Invited Talks

Invited Talk I

Title

AI Research in Japan – Towards Empathic Agents

Speaker

Professor Toyoaki Nishida

Host

Prof. Richard Tzong-Han Tsai

Abstract

I will talk about the past, present and future of AI in Japan.  First, I will overview a historical background and the contemporary AI-research activities in Japan.  Then, I will highlight some recent prominent results from the industry.  Finally, I will discuss how much information and communication technology can contribute to enhance empathy, with a particular emphasis on potential contributions from AI for creating empathy between humans and machines.

Download Presentation Slide (PDF File)

Video (YouTube)

 

Invited Talk II

Title

Unlabeled Data and Multiple Views

Speaker

Prof. Zhi-Hua Zhou

Host

Prof. Vincent Shin-Mu Tseng

Abstract

In many real applications there are abundant unlabeled data but the amount of labeled training examples are limited, since labeling the data requires extensive human effort and expertise. To effectively utilize unlabeled data to help improve performance, semi-supervised learning and active learning have attracted much attention during the past decade. It is noteworthy that when the data have multiple views, such as data with multi-modalities, helpful information contained in the multi-views will be able to enable strong process of semi-supervised learning and active learning. In this talk we will introduce some advances in this line of research.

Download Presentation Slide (PDF File)

Video (YouTube)

 

Invited Talk III

Title

Common Sense Communications : A Considerate Supervisor for a Multiparty Conference Call

Speaker

Prof. Ted Selker

Host

Prof. Jane Yung-Jen Hsu

Abstract

Interactions between people occur in a social realm. On the other hand, “things”, including devices for communication and computation, are generally socially deficient. Imagine socially aware systems moving from an interruption model of communication to an introduction model. To create considerate systems, there is a need to model social context, social behavior, and communication goals.

This talk describes early systems that work to understand and eliminate the socially disruptive qualities of the ubiquitous systems people increasingly use and rely on in all aspects of their  personal, educational, social and business lives. We show performance improving systems: an instant message arrives after you have finished typing a sentence,  not while you are forming it; a car waits for you to complete a difficult maneuver before giving you distracting feedback

This work relies on dynamic task, user, system, and communication models.  The goal is to stimulate more work to understand and create considerate systems. Such  systems will improve people’s experience and performance.

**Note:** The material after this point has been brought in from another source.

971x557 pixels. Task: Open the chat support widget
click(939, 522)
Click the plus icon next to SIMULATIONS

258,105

Social responsiveness can become the norm for the technology that pervades our lives.
 

 

Invited Talk IV

Title

Graphical Models and Flexible Classifiers: Bridging the Gap with Boosted Regression Trees

Speaker

Prof. Thomas G. Dietterich

Host

Prof. Chia-Hui Chang

Abstract

There have long been two parallel paths of research in machine learning. One path has studied flexible, non-parametric models such as decision tree ensembles and support vector machines.  These methods can adapt the complexity of the model to the amount and complexity of the training data, which helps them avoid over-fitting (and under-fitting) to achieve highly accurate predictions.  In addition, these methods are easy to use, because they do not require the analyst to choose the form of the model. 

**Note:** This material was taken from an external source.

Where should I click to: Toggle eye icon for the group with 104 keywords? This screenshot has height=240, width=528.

The other path has studied probabilistic graphical models (Bayesian networks, Markov random fields).  These models have three advantages that non-parametric models lack: (a) the analyst can incorporate domain knowledge by specifying the structure of the graphical model, (b) the models can contain hidden (latent) variables, and (c) the models have well-understood probabilistic semantics.  This talk will describe efforts at Oregon State to bridge the gap between these two paths so that we can obtain some of the advantages of graphical models (incorporating domain knowledge, using hidden variables) with the advantages of non-parametric methods (flexible, easy-to-use algorithms). 

Our work builds on Jerome Friedman’s L2-TreeBoost method to represent conditional probability distributions and MRF potentials using boosted regression trees.  I will discuss applications of this method to conditional random fields and ecological models.

Download Presentation Slide (PDF File)

Video (YouTube)

 

IWCG Invited Talk

Title

Computer Shogi-- History and Techniques

Speaker

Prof. Yoshiyuki Kotani

Host

Prof. Shi-Jim Yen

Abstract

Shogi is a game with the same origin as the chess and xiangqi , played in Japan. Computer shogi studies started in the 1970s. Nowadays, it has reached professional player's strength.  Many technologies, peculiar to computer Shogi, have developed as well as application of chess knowledge, such as: end-game search, realization probability search, evaluation function learning, etc.
I will talk about this history of this computer Shogi with the technical development.